Aux antipodes des prouesses visuelles d’Annette, le prix du scénario remis aux Japonais Ryusuke Hamaguchi (également réalisateur) et Takamasa Oe, qui ont adapté une nouvelle de Haruki Murakami dans Drive my Car, relève aussi d’une création sophistiquée, plastique. D’une durée de trois heures et d’une lenteur toute asiatique, le récit démontre combien l’acte de créer peut avoir un impact sur la vie personnelle de l’artiste. Le sujet de la création est d’ailleurs un des thèmes récurrent dans nombre de films sélectionnés cette année à Cannes. Mais du strict point de vue littéraire, le scénario Drive my Car se distingue par sa temporalité et le sous-texte elliptique qu’en donne Ryusuke Hamaguchi.
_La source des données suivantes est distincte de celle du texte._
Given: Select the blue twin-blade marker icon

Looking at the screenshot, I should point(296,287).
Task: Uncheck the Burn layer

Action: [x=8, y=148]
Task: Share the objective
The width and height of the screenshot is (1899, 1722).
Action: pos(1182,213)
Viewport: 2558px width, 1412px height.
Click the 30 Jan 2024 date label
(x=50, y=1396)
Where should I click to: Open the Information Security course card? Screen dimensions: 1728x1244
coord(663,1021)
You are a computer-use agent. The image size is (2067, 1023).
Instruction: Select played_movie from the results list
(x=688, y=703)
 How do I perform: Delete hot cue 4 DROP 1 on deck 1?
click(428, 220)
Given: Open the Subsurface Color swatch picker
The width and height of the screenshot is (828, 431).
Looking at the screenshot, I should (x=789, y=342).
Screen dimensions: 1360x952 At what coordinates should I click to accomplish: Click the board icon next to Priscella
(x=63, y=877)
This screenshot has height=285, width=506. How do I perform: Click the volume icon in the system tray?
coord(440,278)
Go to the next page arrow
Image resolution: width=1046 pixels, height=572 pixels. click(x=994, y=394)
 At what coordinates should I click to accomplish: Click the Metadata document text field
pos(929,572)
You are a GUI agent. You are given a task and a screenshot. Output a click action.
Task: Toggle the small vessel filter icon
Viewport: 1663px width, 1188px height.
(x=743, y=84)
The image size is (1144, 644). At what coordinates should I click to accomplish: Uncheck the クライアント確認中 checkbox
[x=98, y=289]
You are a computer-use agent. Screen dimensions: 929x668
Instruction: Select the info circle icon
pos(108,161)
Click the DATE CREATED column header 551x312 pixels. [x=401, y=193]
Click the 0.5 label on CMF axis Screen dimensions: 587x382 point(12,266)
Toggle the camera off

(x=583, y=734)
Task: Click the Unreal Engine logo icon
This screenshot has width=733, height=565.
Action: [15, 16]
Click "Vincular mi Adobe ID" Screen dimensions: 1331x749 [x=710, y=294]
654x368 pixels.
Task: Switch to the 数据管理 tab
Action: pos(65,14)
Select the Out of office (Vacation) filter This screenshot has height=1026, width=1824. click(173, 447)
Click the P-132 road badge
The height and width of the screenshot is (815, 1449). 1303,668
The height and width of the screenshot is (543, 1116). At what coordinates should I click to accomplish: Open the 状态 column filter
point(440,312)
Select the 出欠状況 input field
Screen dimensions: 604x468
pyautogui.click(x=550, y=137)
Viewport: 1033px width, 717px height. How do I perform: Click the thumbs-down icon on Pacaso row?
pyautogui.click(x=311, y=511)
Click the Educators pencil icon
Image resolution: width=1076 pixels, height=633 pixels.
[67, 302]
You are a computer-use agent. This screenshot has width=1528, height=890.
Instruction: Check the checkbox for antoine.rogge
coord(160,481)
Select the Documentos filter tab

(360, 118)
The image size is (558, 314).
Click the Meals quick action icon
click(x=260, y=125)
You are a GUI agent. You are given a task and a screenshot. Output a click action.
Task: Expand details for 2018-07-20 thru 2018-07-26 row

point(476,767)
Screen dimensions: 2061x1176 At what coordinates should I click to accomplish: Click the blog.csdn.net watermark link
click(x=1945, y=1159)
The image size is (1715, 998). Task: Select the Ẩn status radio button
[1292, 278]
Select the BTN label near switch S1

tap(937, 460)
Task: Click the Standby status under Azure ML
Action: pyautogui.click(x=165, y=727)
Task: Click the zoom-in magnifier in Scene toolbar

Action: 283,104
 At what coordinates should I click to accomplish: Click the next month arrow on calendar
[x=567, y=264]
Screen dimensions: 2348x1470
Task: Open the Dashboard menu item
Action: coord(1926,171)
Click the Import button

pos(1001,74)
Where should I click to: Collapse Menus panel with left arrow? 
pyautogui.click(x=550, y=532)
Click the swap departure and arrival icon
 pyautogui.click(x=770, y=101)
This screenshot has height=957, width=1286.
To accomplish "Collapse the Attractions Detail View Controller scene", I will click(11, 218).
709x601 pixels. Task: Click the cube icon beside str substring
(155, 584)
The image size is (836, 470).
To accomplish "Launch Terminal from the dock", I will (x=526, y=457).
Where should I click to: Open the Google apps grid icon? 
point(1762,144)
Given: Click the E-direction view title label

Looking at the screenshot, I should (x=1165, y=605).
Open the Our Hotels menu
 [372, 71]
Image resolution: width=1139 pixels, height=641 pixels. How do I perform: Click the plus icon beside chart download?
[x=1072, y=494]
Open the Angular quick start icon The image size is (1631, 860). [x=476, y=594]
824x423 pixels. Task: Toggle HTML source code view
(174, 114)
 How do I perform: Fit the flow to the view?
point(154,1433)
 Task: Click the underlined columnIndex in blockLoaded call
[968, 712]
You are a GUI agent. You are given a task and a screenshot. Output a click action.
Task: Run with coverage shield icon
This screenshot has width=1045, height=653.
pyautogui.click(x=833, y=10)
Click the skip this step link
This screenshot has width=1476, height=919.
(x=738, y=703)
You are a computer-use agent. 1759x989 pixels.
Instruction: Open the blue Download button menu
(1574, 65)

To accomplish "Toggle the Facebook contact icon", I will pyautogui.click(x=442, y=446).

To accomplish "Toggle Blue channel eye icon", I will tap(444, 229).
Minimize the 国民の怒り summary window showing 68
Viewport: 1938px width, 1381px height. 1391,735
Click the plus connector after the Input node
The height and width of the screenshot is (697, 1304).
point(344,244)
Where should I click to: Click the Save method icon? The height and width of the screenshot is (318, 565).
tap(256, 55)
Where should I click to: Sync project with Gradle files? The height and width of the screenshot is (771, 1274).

Cette douceur apparente ne diminue aucunement la puissance d’un récit qui part de l’intime pour traiter de la question universelle de la transformation de l’homme par la création. Il faut tout de même s'accrocher...

Nouvelle génération

Le palmarès du 74e Festival de Cannes reflète un renouvellement de génération dans le cinéma aujourd'hui. La Palme d’or de Julia Ducournau pour Titane récompense une réalisatrice de 37 ans dont les références cinématographiques revendiquées sont celles de sa génération : Brian De Palma, Dario Argento et David Cronenberg en tête. Mais plus que des hommages, ces sources alimentent des films qui ne ressemblent à aucun autre, tout en se réclamant d’un genre très codifié dont elle fait éclater les conventions.

L'actrice norvégienne Renate Reinsve et sa palme pour son interprétation dans "Julie (en 12 leçons) de Joachim Trier, au 74e festival de Cannes (2021). (MUSTAFA YALCIN / ANADOLU AGENCY)

Les prix d’interprétation remis à Renate Reinsve et Caleb Landry Jones célèbrent également une nouvelle génération d’actrices et d’acteurs, étant respectivement âgés de 33 et 31 ans. Dans le même ordre d’idée, Leos Carax, prix de la mise en scène, a plutôt deux fois 30 ans que 60, tant son inventivité créatrice est rafraîchissante. Si ses sujets sont matures et sombres, ils sont aussi d’un romantisme noir cultivé par ceux qui ont su garder une éternelle jeunesse.